The potential for public  green spaces in combating emissions within coal mining towns

Activists and organisations working in and around public green spaces have often remarked how public green spaces are often treated as an afterthought or a lesser important feature of the urban planning or architectural process when designing or planning for human settlements. The World Health Organisation defines these spaces as places with natural surfaces and natural settings which may include specific types of urban greenery like street trees with typical examples of these spaces being that of parks. By Onthatile Marang Modise

Activists and scholars alike have long been working to reveal the unfair biases towards these spaces. Most recently calls to intensify activism around these spaces have been gaining traction throughout the African continent, particularly with the newly established Centre on African Public Spaces (CAPS. CAPS looks to serve as a home and a resource for practitioners, organisations and communities concerned with public spaces in the African continent.

COP26 and most recently COP27 has seen intensified efforts to propel South Africa and other nations towards increased efforts in combating climate change and upholding the Paris agreement. In the context of South Africa, this has seen the country committing towards a move from coal in favour of renewable and cleaner sources of energy.

The nation’s power supply, Eskom, has most recently embarked on a major project to decommission one of its oldest power plans, Komati. Komati is set to be repurposed to produce wind and solar energy as part of ongoing efforts towards the transition to renewable energy. The Komati plant is located in the town of Middleburg known for its abundant coal resources alongside the neighbouring town of Witbank affectionately known as the place of coal ‘Emalahleni’. 

Middelburg and Witbank have regularly been touted as having the worst air quality in the world due to the presence of coal power stations as well as coal mining activities that take place in the area. 

A judgement issued earlier this year by the North Gauteng high court declared that the poor air quality of the Mpumalanga Highveld which covers both Middelburg and Witbank as being in breach of the residents’ constitutional right to an environment that is not harmful to the wellbeing of residents. The court further directed the minister of environmental affairs to initiate and prescribe regulations in implementing and enforcing the Highveld Priority area Air quality management plan to curb emissions and improve air quality in the region.

Recent studies around public green spaces have interrogated the potential of these spaces in aiding in the fight against climate change by curbing emissions and contributing to better air quality and overall improved quality of life in cities. This research revealed that open green spaces through their trees and vegetation decrease levels of air pollutants through mechanisms like carbon capture and storage which reduces the amount of carbon in the atmosphere. These spaces have also been known to provide natural cooling of air and surfaces in urban areas.

Much of the research around the environmental and health benefits of open green spaces was primarily based in Europe resulting in most of the discourse on public green spaces lacking a distinctly home grown place-specific feel which African academics and activists alike have been trying to fix through amongst others the creation of CAPS. 

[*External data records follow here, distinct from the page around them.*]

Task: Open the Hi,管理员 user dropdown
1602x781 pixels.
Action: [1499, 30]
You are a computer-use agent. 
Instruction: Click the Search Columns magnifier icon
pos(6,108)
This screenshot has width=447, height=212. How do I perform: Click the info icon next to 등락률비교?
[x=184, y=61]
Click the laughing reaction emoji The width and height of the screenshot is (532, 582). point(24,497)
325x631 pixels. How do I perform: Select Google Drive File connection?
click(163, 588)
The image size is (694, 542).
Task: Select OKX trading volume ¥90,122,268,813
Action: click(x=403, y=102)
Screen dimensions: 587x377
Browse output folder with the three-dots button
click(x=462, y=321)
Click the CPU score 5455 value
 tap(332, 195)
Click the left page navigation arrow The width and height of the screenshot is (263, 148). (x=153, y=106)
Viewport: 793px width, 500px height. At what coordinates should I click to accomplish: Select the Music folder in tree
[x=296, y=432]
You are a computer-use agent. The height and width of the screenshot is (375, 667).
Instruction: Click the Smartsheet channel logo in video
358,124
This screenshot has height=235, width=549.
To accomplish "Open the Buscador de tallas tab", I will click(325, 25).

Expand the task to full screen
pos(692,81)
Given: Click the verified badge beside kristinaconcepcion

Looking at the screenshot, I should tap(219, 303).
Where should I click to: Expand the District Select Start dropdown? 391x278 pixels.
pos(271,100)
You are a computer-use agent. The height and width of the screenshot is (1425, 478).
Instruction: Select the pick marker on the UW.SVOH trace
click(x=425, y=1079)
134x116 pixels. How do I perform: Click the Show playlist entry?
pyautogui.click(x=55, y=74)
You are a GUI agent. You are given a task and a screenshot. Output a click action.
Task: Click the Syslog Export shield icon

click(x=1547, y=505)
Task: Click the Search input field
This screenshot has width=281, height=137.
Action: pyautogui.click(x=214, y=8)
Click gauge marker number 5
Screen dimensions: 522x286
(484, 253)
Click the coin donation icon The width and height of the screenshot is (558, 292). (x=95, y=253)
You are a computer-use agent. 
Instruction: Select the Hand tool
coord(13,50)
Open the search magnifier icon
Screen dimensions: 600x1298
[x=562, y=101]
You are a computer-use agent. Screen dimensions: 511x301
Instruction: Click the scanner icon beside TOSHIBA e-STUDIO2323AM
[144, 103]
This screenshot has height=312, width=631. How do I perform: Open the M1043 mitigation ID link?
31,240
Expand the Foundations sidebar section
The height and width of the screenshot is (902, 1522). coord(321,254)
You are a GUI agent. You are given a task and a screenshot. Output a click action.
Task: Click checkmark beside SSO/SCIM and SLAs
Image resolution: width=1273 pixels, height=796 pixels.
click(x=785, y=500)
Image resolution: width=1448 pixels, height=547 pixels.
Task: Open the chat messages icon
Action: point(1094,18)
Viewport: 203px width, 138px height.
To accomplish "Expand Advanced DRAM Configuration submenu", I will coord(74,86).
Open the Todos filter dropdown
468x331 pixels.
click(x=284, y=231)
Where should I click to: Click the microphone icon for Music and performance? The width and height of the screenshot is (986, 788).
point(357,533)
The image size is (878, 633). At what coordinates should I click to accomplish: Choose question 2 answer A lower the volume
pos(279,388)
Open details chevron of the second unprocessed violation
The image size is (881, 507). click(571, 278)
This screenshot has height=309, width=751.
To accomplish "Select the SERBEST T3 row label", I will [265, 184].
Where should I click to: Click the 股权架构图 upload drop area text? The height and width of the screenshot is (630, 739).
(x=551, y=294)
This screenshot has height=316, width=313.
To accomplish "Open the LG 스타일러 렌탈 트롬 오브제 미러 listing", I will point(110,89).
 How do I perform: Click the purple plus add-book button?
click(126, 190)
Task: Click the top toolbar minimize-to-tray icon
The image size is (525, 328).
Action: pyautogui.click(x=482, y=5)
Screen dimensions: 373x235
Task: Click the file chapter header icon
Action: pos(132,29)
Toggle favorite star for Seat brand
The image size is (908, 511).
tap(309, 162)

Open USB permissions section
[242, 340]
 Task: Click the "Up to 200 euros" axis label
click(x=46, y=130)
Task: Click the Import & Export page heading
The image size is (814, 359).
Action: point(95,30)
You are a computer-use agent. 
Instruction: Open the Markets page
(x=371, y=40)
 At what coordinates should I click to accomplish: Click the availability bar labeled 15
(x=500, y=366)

The emergence of a homegrown centre like CAPS encourages all of us to think holistically and creatively in finding homegrown place-specific solutions as well as the piloting of progressive cutting-edge projects in exploring the potential of public green spaces to respond to challenges grappling our societies like the rampant air pollution of the Mpumalanga Highveld.

Although benefits of public green spaces have been highlighted by academics and activists alike around the globe, the potential of these spaces in reducing the effects of emissions in coal mining towns has not been investigated. In the context of South Africa, investment and research in these spaces is limited, more so in mining towns like those of Mpumalanga. 

As part of efforts to realise better air quality in mining towns like Middelburg and Witbank, the potential of public urban green spaces should be investigated through joint efforts from local governments as well as investments from the private sector and knowledge support from organisations like CAPS.

 Towns like Middelburg and Witbank can embark on initiatives like street greening projects and the development of more public parks as part of efforts towards reducing the effects of harmful emission on the wellbeing of residents and as a stepping stone towards resilient and sustainable towns.

Onthatile Modise is an aspirant social and environmental practitioner with a keen interest in the intersections between the social, environmental and earth sciences.